都市計画の挑戦

書評


『地域開発』 2001.7

 本書は、都市計画に携わる第一級の研究者や実務家10人による論文集である。
 現在の日本は少子高齢化や地球環境の時代、また市民参加と地方分権の時代に入りつつあり、もはや都市が膨張し経済が急速に成長する時代ではなくなった。
 本書ではそのような現状に対応しきれなくなった今までの都市計画の問題点を指摘し、規制や事業の公共性を正面から問い直す。そして都市計画の根拠となる行政の評価や、公共性の概念の再考、都市計画の根底に前提されている考え方にまで遡った考察を進めている。最後には新しい都市計画のフレームやコンテンツについての構想を踏まえた大胆な提案が出されている。
 10人の著者はそれぞれ違った組織に属しているが、「都市計画をめぐる公共性」とは何かが今問われているという問題意識は共通しており、それがこの論文集の共通のベースとなっている。

『都市問題』 2001.5

 近年、地方分権化の流れを受けつつ、都市計画分野では、自治事務化、権限委譲、住民参加手続の充実、条例委任の増大、マスタープランの充実、線引き・開発許可制度の見直し、容積率の移転、都市計画区域外の土地利用規制などの法改正が行われた。これらの改正については、マスタープランが地域における総合行政を展開する計画足り得ていないこと、自治体で独自の規制を行ってもその最終的な担保手段にはやはり欠けることなどの理由で、消極的な評価を与える論考が少なくない。
 本書は、自治体および中央政府の実務家と研究者が地方分権化の時代にあるべき都市計画の姿を検討する研究会の議論の中で生まれたものである。研究会は、編著者らの前著『サンフランシスコ都市計画局長の闘い』(学芸出版社、1998年)の共訳作業から引き続き、各自の専門的な関心事項を披瀝し合い互いに議論を深めたという。そこで、執筆陣とそれぞれの関心が伺える構成を見てみたい。
 第1部「現実からの変革―地方分権と市民参加」には「地方公共団体の文脈から見た都市計画」(小川富由)、「都市計画と市民参加―横浜を例として」(木下眞男)、「生活の質から見た都市計画」(蓑原健)の3章が用意される。現に行われている都市計画の評価、問題点の指摘が中央政府・自治体・海外事例の3様の視点からなされる。
 第2部「基盤の再構築―新たな公共性への挑戦」として、「都市計画、土地利用・建築規制はなぜ必要なのか」(大方潤一郎)、「都市計画の評価」(吉川富夫)、「自立支援による新たな公共性への方途」(若林祥文)、「都市計画と公共性」(中井検裕)が続く。土地利用計画の意味を問い直すとともに、近年の行政改革を貫く諸概念(NPM、評価、公共性の再構築)を都市計画はどう受けとめるべきかが論じられる。

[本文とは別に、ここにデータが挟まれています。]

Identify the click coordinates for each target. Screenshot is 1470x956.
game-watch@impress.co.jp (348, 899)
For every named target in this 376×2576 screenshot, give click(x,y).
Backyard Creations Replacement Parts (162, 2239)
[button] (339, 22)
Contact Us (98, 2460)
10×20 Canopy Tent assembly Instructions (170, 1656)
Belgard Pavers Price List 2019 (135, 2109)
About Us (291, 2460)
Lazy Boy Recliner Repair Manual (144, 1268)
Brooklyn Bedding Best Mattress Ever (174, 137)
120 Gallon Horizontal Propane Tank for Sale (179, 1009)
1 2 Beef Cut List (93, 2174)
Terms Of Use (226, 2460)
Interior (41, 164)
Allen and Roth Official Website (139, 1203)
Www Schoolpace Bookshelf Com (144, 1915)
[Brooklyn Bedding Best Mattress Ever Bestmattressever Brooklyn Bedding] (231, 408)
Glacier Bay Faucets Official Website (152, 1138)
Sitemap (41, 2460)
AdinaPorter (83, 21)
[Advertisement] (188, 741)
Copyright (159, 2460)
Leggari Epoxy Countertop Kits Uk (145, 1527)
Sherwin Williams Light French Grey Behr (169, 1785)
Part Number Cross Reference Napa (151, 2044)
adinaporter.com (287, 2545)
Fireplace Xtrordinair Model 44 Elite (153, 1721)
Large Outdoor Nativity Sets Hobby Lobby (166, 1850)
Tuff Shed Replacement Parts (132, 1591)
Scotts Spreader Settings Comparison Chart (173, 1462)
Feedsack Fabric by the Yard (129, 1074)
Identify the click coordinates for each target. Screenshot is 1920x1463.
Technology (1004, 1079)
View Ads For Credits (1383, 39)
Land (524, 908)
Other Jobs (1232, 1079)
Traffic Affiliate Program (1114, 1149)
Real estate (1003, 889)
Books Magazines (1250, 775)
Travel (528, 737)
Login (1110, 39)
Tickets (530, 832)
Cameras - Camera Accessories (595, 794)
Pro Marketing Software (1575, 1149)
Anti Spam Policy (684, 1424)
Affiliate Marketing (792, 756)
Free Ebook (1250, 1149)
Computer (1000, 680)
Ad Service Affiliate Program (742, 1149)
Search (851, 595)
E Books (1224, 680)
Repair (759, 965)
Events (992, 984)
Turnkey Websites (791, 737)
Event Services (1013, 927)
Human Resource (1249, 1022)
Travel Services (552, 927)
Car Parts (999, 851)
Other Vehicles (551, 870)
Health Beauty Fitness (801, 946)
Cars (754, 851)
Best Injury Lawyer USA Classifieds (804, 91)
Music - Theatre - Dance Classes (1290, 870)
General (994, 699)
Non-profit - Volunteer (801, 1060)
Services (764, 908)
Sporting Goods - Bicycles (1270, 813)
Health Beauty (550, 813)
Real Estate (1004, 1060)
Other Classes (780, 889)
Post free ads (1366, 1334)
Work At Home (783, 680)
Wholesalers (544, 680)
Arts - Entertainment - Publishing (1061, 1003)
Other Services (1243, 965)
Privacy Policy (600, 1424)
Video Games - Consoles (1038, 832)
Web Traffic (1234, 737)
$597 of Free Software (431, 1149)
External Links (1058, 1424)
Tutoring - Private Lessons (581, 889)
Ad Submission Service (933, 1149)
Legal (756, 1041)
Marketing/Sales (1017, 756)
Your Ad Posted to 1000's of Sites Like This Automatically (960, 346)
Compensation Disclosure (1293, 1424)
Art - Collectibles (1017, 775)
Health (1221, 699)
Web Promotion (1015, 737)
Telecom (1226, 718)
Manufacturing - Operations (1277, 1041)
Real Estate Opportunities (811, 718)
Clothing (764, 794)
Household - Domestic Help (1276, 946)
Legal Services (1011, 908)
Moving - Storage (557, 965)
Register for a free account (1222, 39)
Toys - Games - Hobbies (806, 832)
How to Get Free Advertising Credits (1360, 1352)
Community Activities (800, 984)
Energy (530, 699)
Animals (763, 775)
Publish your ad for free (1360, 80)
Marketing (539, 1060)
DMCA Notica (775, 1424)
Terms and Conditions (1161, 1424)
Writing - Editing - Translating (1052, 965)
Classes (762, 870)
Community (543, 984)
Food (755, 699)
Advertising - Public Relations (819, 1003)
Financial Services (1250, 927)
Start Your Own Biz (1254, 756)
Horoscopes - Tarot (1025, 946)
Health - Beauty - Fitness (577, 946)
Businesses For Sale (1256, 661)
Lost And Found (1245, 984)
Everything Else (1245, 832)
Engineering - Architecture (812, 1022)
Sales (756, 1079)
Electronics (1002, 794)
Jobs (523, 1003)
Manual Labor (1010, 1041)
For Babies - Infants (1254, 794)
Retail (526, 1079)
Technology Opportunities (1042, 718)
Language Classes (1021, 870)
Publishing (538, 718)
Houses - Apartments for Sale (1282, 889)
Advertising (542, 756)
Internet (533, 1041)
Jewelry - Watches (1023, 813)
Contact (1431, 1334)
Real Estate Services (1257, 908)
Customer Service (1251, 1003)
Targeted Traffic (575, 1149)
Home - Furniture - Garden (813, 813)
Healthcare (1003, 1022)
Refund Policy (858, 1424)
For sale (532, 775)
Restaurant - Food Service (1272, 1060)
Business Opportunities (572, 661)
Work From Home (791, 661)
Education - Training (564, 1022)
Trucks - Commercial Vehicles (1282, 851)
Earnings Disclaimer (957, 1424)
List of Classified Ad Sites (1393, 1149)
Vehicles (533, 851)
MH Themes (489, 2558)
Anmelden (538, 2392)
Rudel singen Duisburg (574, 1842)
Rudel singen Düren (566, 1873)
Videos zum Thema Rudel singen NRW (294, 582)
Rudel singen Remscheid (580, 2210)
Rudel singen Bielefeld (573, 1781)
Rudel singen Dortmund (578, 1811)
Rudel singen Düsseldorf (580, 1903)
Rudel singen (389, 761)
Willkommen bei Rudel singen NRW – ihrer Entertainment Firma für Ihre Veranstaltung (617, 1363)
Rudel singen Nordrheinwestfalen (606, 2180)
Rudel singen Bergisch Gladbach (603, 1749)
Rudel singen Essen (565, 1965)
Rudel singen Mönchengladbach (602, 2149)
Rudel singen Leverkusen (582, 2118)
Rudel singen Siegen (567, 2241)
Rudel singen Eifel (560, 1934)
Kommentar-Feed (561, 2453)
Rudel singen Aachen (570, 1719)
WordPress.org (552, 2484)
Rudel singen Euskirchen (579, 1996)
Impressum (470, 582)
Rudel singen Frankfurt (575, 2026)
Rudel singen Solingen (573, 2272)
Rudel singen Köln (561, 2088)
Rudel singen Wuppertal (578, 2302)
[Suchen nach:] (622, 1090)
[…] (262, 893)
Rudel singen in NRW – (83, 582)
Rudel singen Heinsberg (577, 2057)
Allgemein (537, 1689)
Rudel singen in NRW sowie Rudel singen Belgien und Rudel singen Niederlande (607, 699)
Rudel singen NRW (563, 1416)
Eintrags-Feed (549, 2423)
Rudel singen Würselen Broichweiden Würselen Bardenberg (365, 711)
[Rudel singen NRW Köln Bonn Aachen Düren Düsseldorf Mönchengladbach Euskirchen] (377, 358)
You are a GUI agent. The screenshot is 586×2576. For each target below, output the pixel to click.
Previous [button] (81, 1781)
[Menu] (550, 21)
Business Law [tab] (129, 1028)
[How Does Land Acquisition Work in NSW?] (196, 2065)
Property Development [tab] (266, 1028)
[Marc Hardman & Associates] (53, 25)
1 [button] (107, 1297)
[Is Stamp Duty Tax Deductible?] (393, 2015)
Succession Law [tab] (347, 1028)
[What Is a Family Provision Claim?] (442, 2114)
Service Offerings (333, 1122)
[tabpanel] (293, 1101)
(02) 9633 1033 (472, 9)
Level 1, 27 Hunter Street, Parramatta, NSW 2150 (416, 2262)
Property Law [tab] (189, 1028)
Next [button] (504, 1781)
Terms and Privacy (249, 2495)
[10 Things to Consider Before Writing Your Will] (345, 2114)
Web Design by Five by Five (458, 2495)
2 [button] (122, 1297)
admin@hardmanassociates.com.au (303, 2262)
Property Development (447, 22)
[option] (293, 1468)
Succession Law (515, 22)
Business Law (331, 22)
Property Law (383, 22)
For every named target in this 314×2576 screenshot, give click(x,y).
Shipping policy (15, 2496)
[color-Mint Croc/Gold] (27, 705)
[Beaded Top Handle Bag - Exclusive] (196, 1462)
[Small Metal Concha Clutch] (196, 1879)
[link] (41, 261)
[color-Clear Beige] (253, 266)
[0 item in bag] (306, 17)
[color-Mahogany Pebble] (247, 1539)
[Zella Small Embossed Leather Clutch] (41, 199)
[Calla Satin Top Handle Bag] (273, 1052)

 第3部「パラダイムの転換―新しい都市計画の構想」は、「21世紀の都市像へ向けて都市計画に求められるもの」(西村幸夫)、「21世紀の都市計画の枠組みと都市像の生成」(佐藤滋)、「21世紀都市計画の展望」(蓑原敬)から構成され、都市計画の新しいフレームについて総合的な提案がなされる。
 ところで論文集は、一般に、事例研究の寄せ集めに終始し一貫した主張を展開し得ない危険性を孕む傾向があるが、本書はその傾向を免れている。各論文の完成度も高い上に、著者らの問題関心および共同研究歴に照らし、日本での実例に照らし合わせ海外事例から何を学ぶことができるのか、都市計画の根本にあるべき概念は今後いかなるものであるか、そして前2点を踏まえパラダイム転換のための構想・展望の3つの切り口がバランスよく配置され、それぞれにおいて深い洞察と明確な主張がなされているからである。
 今次の都市計画法改正やそれを受けた自治体での取組について、著書らはいかなる評価を与え、またさらなる改革の指針を提示するのであろうか。さらにはその指針に沿って現行の都市計画法体系のいかなる点がどのように改正される必要があるのか、研究会の今後の活動成果に注目したくなる1冊である。